Exercise goal ▸ Copy out every line of the records below word for word, leaving the pictures out.

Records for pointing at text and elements
________________________
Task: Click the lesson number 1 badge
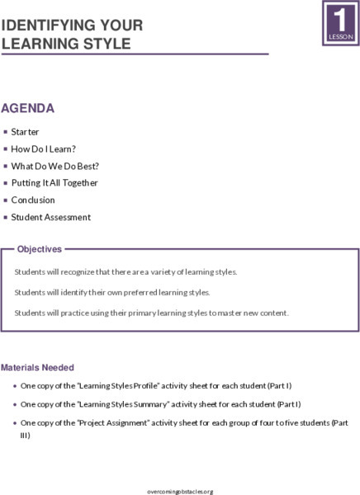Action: (340, 22)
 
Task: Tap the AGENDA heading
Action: (28, 108)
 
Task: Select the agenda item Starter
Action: (25, 132)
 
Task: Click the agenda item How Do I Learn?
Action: (44, 149)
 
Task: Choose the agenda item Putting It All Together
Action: (54, 183)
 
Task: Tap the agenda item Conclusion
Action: (33, 200)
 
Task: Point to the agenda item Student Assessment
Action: (50, 217)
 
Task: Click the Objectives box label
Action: (40, 248)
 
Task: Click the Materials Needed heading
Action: (37, 367)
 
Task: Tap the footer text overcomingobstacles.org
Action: (179, 491)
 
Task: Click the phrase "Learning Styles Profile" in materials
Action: (102, 385)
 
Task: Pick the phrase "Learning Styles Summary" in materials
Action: (104, 404)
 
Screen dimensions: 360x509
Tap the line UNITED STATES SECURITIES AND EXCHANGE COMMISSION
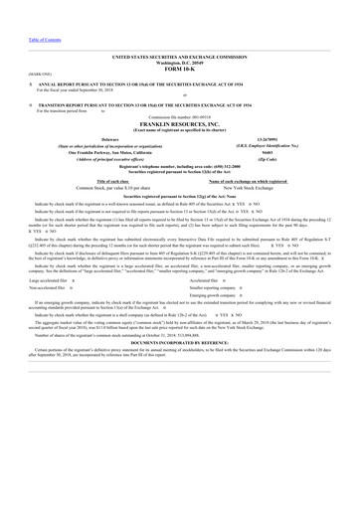pos(180,58)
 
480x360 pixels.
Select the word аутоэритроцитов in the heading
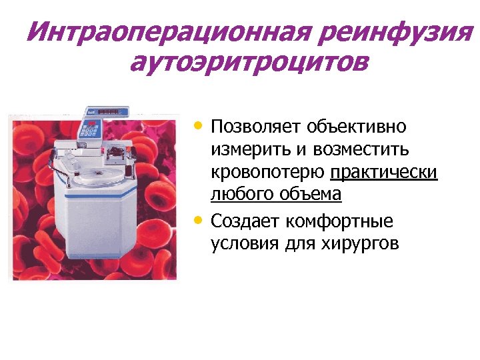point(248,64)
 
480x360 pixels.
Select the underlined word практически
point(384,172)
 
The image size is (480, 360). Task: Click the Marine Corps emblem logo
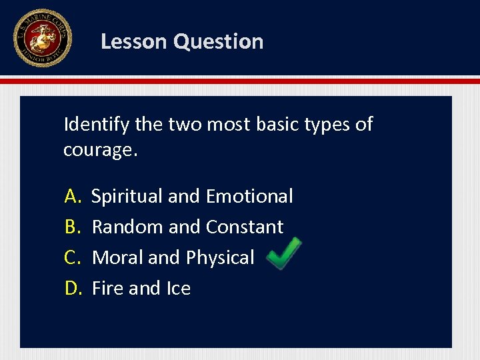tap(42, 38)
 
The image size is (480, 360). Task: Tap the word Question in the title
tap(218, 41)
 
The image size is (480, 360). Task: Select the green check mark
tap(283, 254)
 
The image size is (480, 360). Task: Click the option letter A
tap(72, 196)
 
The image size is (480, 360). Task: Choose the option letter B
tap(71, 227)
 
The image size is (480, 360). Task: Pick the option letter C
tap(71, 257)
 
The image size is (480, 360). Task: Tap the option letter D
tap(72, 288)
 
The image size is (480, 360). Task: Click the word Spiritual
tap(127, 196)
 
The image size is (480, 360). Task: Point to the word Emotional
tap(249, 196)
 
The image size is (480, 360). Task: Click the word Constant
tap(245, 227)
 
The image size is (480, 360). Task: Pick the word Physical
tap(220, 257)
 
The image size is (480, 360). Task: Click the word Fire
tap(107, 288)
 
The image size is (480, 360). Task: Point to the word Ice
tap(179, 288)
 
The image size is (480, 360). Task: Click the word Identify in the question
tap(97, 125)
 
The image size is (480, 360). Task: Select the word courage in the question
tap(98, 149)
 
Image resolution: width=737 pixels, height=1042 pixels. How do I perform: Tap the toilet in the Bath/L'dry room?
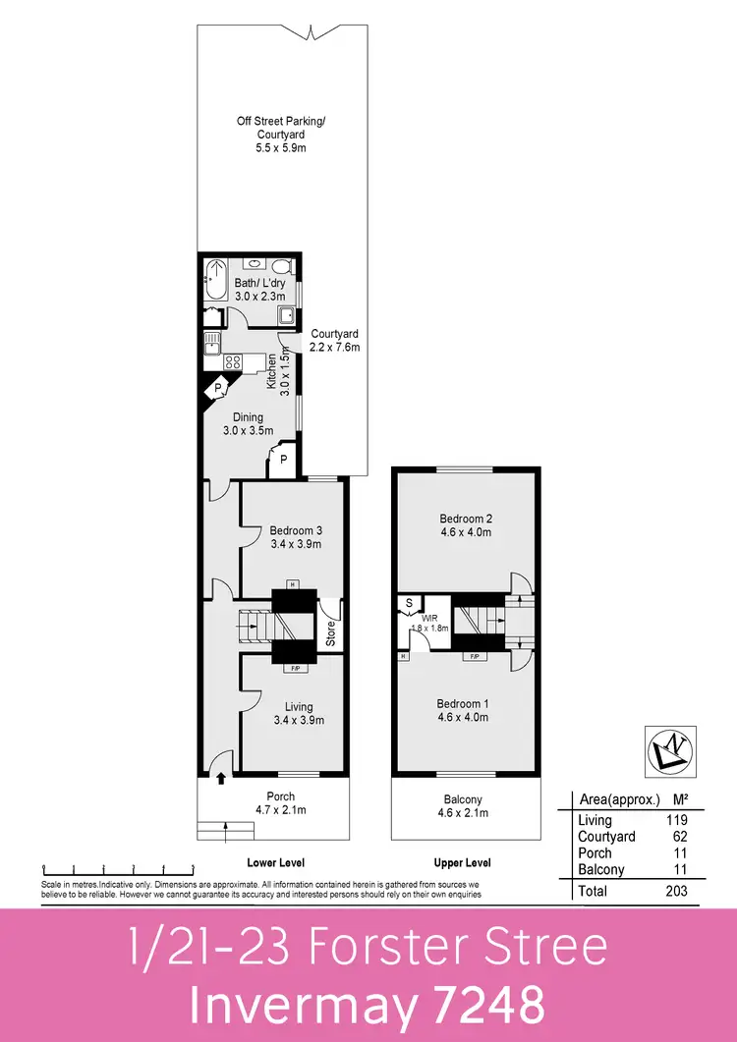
________________________
Solution to the exercise ▸
Task: Click the lesson number 1 badge
Action: (340, 22)
 
Task: Tap the AGENDA heading
Action: (28, 108)
 
Task: Select the agenda item Starter
Action: (25, 132)
 
Task: Click the agenda item How Do I Learn?
Action: (44, 149)
 
Task: Choose the agenda item Putting It All Together
Action: (54, 183)
 
Task: Tap the agenda item Conclusion
Action: (33, 200)
 
Task: Point to the agenda item Student Assessment
Action: (50, 217)
 
Task: Click the Objectives box label
Action: (40, 248)
 
Task: Click the Materials Needed heading
Action: (37, 367)
 
Task: Tap the footer text overcomingobstacles.org
Action: (179, 491)
 
Task: Click the phrase "Learning Styles Profile" in materials
Action: (102, 385)
 
Task: Pick the phrase "Learning Styles Summary" in materials
Action: (104, 404)
 
Screen dimensions: 360x509
Tap the line UNITED STATES SECURITIES AND EXCHANGE COMMISSION
pos(180,58)
 
480x360 pixels.
Select the word аутоэритроцитов in the heading
point(248,64)
 
480x360 pixels.
Select the underlined word практически
point(384,172)
 
The image size is (480, 360). Task: Click the Marine Corps emblem logo
tap(42, 38)
 
The image size is (480, 360). Task: Tap the word Question in the title
tap(218, 41)
 
The image size is (480, 360). Task: Select the green check mark
tap(283, 254)
 
The image size is (480, 360). Task: Click the option letter A
tap(72, 196)
 
The image size is (480, 360). Task: Choose the option letter B
tap(71, 227)
 
The image size is (480, 360). Task: Pick the option letter C
tap(71, 257)
 
The image size is (480, 360). Task: Tap the option letter D
tap(72, 288)
 
The image size is (480, 360). Task: Click the word Spiritual
tap(127, 196)
 
The image size is (480, 360). Task: Point to the word Emotional
tap(249, 196)
 
The image size is (480, 360). Task: Click the word Constant
tap(245, 227)
 
The image size is (480, 360). Task: Pick the word Physical
tap(220, 257)
 
The image size is (480, 360). Task: Click the word Fire
tap(107, 288)
 
The image size is (480, 360). Task: Point to the word Ice
tap(179, 288)
 
The image size is (480, 360). Task: Click the word Identify in the question
tap(97, 125)
 
The image size is (480, 360). Task: Select the word courage in the question
tap(98, 149)
 
Image resolution: width=737 pixels, height=1042 pixels. How do I perform: Tap the toilet in the Bath/L'dry room?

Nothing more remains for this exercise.